Reproduce the lines from the one containing "This screenshot has width=1548, height=871." through the last line, inclusive, word for word. Leave the pictures out of your answer.

▼▼▼

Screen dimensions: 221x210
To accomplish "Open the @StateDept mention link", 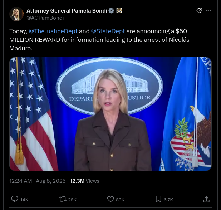I will coord(108,31).
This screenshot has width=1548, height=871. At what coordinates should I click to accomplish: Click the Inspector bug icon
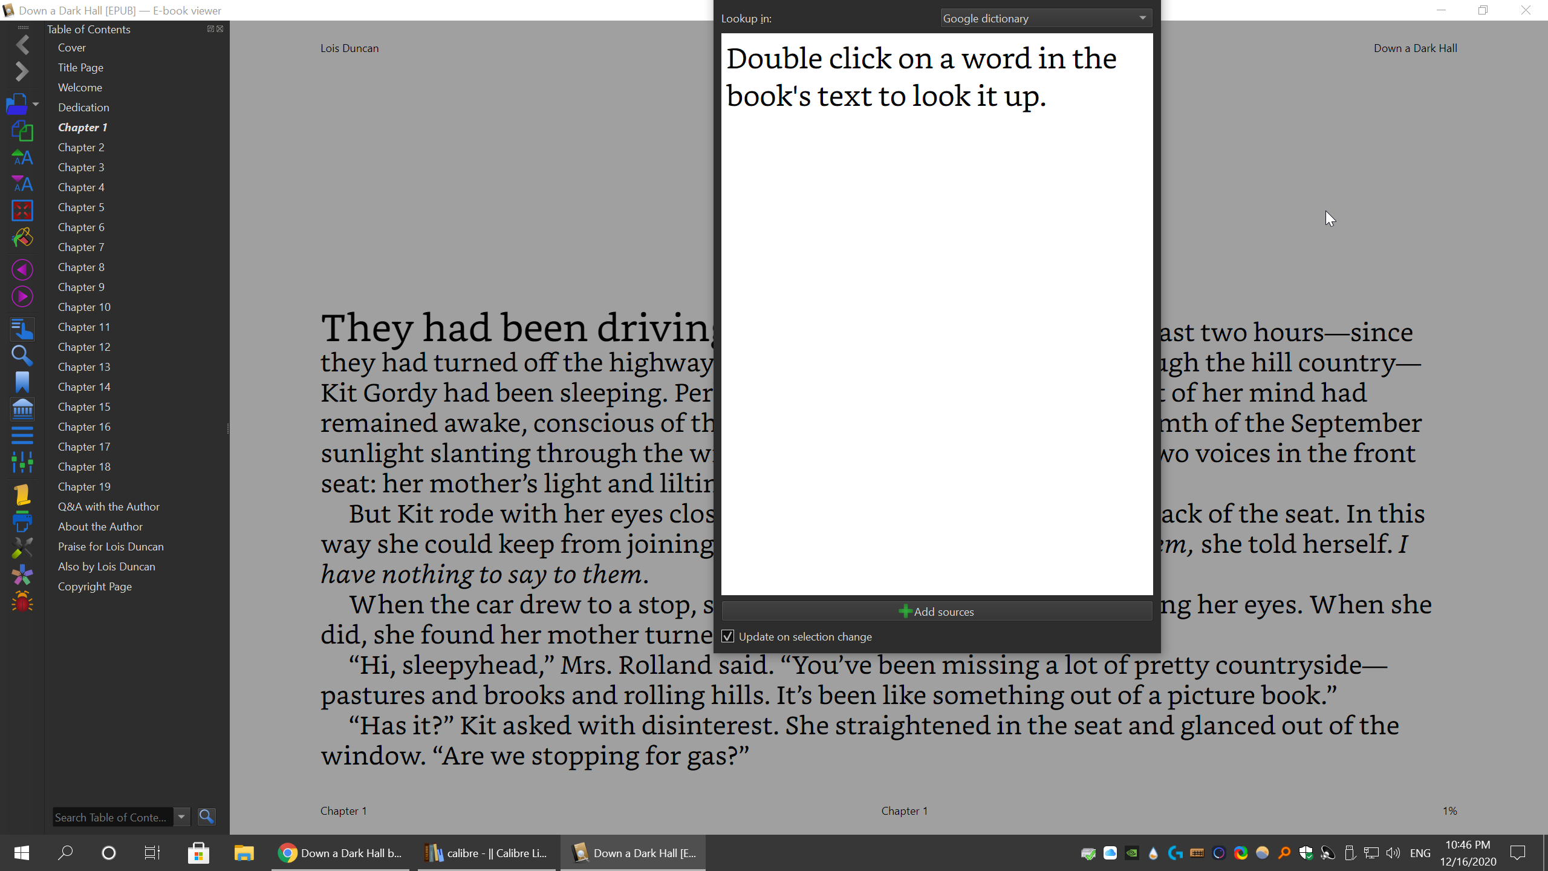[x=22, y=602]
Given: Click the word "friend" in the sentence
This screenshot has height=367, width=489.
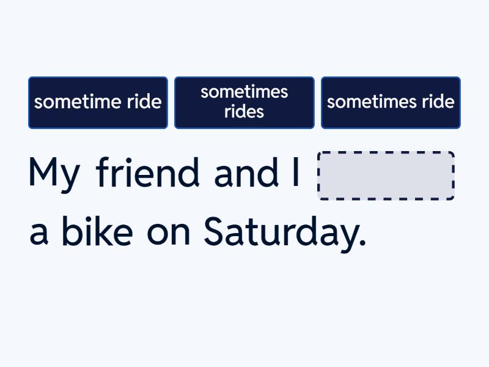Looking at the screenshot, I should coord(148,172).
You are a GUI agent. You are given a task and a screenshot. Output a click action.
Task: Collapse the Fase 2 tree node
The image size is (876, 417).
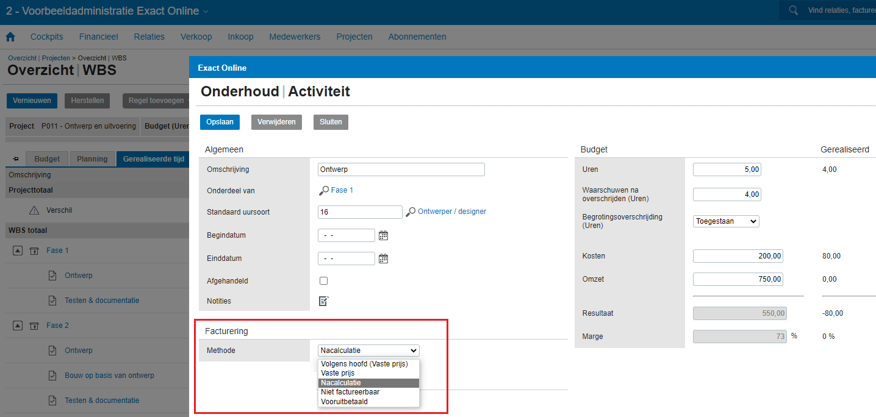(18, 326)
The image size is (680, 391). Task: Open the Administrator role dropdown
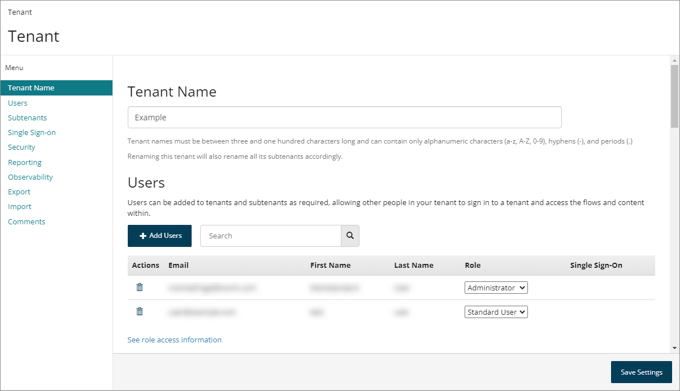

▲▲▲

Answer below -
This screenshot has width=1548, height=871. At what coordinates should I click to accomplish: Click the Inspector bug icon
[x=22, y=602]
Given: Click the word "friend" in the sentence
This screenshot has height=367, width=489.
Looking at the screenshot, I should coord(148,172).
You are a GUI agent. You are given a task and a screenshot. Output a click action.
Task: Collapse the Fase 2 tree node
The image size is (876, 417).
(18, 326)
The image size is (680, 391). Task: Open the Administrator role dropdown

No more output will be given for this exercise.